High Court Of Judicature at Allahabad|27 February, 2019
|

JUDGMENT / ORDER

Court No. - 58
Case :- WRIT - A No. - 12109 of 2012 Petitioner :- Constable 1755 Civil Police Satish Chandra Sharma Respondent :- State Of U.P. And Others Counsel for Petitioner :- R.K. Shukla,Ajay Kumar,M J Akhtar Counsel for Respondent :- C.S.C.
Hon'ble Ashwani Kumar Mishra,J.
1. Petitioner was employed as a Constable in U.P. Police and was posted at District Kanpur Nagar in the year 2007 at Police Station Kotwali. He was also the Mess In-charge. It appears that he absented himself from duty w.e.f. 4.10.2007 and reported for duty only after 248 days of absence. Disciplinary proceedings, consequently, were initiated against him under the provisions of the U.P. Police Officers of the Subordinate Rank (Punishment and Appeal) Rules, 1991. A chargesheet was served upon him, which contains following two charges:-
(i) That unauthorized absence of 248 days from duty on part of the petitioner was willful and amounted to an act of misconduct.

Work instructions:
a - Answer these questions from the judgment:
(i) On what date was the judgment issued?
(ii) At which police station was the petitioner posted in 2007?
(iii) Under which rules were disciplinary proceedings initiated against him?
b - Reproduce the passage of the judgment starting with "JUDGMENT / ORDER" and going on through "Ashwani Kumar Mishra,J.".
The entries that come after the judgment are separate material and have no connection to it.

Provided records:
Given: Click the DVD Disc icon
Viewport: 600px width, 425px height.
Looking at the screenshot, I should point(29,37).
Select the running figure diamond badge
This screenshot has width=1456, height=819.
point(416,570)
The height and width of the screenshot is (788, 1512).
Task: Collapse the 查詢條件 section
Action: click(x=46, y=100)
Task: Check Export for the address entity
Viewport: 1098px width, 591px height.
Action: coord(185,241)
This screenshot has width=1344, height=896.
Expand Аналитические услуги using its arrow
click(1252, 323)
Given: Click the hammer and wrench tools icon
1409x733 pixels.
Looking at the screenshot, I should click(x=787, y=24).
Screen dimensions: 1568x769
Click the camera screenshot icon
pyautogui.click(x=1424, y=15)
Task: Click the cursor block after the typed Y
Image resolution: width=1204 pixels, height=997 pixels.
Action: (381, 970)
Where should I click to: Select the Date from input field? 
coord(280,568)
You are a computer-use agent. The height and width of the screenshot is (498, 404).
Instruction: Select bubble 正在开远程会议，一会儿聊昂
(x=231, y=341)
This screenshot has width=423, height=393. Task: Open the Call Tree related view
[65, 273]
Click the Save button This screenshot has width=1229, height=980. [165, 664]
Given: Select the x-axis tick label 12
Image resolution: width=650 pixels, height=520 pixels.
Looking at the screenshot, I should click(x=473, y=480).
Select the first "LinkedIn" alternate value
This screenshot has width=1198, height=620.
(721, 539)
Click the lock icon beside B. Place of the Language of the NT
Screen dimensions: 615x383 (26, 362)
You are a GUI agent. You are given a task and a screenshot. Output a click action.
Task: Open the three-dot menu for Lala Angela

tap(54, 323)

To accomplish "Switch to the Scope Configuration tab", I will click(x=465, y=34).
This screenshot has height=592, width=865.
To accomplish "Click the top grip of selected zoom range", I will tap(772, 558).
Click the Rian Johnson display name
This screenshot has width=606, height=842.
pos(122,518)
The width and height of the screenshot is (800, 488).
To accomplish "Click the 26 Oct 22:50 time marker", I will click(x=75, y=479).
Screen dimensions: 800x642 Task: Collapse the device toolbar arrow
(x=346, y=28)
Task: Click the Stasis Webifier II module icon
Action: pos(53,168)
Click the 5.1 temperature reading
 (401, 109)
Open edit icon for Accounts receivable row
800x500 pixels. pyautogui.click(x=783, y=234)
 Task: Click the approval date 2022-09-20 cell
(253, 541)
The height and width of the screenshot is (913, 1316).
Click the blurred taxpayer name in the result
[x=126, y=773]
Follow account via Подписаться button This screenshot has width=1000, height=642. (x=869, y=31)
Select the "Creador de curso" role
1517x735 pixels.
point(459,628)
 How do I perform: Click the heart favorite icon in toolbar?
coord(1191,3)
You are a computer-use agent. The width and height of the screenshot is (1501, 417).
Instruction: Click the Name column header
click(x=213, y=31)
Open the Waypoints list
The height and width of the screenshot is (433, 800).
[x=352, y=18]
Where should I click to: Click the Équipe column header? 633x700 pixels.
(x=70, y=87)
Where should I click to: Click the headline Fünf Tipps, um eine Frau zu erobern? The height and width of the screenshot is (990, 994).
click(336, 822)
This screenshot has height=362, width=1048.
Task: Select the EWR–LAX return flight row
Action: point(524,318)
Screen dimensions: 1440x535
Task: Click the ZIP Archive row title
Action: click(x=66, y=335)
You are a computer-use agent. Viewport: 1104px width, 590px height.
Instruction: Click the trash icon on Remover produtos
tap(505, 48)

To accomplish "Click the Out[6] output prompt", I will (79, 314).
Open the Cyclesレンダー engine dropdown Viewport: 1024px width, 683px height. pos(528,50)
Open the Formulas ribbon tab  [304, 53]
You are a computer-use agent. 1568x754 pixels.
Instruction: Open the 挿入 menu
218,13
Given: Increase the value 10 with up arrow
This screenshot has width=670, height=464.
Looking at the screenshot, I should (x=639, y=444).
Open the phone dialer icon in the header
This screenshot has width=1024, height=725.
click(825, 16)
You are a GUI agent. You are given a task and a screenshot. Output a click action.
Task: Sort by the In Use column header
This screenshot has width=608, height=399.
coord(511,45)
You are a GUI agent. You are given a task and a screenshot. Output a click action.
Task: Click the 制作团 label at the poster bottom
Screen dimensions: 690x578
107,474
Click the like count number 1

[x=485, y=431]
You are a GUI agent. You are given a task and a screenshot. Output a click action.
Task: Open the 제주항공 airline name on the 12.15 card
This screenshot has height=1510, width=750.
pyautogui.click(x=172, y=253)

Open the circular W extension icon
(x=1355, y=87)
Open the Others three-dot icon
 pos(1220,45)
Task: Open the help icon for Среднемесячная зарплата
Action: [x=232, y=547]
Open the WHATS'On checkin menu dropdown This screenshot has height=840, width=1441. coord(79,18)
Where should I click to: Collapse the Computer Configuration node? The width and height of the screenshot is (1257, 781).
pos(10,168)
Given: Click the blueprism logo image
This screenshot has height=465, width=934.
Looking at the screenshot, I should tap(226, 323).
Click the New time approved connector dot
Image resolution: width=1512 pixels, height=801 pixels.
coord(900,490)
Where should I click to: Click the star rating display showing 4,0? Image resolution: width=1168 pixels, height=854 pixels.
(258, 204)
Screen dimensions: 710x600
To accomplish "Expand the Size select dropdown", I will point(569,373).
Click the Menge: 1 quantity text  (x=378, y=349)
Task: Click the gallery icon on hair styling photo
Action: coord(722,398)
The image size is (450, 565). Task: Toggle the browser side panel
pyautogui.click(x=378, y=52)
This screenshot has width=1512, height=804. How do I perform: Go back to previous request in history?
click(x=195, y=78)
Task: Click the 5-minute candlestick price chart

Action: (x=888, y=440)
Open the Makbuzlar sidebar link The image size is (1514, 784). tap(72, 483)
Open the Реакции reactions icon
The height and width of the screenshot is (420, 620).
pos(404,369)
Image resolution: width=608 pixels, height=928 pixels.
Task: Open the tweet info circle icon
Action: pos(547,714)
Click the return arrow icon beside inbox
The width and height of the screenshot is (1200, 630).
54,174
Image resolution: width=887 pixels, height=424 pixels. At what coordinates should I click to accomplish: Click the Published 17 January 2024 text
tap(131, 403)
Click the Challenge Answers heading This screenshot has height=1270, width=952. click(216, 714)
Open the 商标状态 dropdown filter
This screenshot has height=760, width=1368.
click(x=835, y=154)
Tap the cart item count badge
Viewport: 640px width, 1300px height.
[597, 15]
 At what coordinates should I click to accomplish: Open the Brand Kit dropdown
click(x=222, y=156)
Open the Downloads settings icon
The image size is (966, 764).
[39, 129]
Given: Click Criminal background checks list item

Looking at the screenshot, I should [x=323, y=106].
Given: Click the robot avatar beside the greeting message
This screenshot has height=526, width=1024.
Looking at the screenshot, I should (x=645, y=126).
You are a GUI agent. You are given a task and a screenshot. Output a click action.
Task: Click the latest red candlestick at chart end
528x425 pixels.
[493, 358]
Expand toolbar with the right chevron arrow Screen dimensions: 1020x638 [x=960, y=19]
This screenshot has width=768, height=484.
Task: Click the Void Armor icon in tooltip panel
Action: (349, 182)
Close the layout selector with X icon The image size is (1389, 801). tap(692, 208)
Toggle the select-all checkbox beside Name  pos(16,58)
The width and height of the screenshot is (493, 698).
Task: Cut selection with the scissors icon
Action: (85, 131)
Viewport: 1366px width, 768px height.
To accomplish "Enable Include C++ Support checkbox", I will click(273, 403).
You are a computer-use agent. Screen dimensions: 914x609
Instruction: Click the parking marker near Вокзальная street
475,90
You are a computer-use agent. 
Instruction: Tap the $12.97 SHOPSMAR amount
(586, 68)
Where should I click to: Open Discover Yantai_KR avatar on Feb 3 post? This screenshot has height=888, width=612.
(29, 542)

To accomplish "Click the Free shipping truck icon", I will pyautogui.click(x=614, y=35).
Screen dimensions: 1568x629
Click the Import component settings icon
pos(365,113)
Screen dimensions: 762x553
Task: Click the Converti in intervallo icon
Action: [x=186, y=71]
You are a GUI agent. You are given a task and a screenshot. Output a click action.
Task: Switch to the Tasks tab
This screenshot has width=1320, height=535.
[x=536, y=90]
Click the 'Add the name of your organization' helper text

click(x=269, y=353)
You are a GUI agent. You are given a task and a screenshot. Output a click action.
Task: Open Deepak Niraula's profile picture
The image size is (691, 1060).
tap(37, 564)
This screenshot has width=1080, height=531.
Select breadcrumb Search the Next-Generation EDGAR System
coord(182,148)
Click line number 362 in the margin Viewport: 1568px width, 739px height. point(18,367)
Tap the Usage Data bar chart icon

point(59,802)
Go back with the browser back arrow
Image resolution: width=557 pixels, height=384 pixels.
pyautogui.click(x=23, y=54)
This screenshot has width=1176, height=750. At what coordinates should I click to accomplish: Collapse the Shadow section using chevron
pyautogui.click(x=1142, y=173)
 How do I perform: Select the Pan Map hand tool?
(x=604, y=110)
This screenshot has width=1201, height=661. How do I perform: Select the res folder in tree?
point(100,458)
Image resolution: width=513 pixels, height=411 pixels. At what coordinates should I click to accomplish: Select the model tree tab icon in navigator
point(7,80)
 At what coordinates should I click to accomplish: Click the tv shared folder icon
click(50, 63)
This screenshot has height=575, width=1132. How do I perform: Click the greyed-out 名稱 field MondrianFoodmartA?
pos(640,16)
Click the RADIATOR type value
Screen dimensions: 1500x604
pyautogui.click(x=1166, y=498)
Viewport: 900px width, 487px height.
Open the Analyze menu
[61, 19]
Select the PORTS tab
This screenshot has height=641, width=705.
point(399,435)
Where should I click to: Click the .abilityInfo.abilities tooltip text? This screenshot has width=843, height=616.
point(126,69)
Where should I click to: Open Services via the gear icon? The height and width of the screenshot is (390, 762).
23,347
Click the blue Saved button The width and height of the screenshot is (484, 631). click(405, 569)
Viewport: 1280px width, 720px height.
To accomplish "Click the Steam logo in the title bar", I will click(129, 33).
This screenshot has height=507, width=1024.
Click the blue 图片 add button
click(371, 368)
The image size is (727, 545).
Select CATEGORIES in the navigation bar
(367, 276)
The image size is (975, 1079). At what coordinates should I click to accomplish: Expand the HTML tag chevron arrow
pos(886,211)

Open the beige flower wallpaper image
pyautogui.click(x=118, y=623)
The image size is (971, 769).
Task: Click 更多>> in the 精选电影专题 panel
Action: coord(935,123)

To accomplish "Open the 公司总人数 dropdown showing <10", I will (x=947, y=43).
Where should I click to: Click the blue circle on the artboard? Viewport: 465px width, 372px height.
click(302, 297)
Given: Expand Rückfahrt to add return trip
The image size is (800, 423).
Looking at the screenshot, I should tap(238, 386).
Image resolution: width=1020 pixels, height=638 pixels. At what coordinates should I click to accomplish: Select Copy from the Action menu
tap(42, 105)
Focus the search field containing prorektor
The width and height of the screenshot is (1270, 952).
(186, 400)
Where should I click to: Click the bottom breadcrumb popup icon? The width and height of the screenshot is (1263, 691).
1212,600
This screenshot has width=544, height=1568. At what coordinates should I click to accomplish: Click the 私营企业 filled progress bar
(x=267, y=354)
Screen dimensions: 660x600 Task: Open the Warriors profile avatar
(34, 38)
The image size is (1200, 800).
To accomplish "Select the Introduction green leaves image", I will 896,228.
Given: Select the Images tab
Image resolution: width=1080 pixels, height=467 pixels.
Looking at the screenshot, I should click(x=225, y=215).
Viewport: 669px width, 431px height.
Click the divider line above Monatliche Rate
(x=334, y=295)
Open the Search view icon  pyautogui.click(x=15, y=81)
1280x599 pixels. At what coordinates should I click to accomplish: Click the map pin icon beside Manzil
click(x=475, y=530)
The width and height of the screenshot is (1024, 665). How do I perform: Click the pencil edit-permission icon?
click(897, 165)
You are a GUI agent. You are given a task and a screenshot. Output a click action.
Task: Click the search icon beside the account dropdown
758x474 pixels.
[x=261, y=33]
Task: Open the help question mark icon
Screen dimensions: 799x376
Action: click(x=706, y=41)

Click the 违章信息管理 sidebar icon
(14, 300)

Solutions below:
a -
(i) 27 February, 2019
(ii) Police Station Kotwali
(iii) The U.P. Police Officers of the Subordinate Rank (Punishment and Appeal) Rules, 1991

b -
JUDGMENT / ORDER

Court No. - 58
Case :- WRIT - A No. - 12109 of 2012 Petitioner :- Constable 1755 Civil Police Satish Chandra Sharma Respondent :- State Of U.P. And Others Counsel for Petitioner :- R.K. Shukla,Ajay Kumar,M J Akhtar Counsel for Respondent :- C.S.C.
Hon'ble Ashwani Kumar Mishra,J.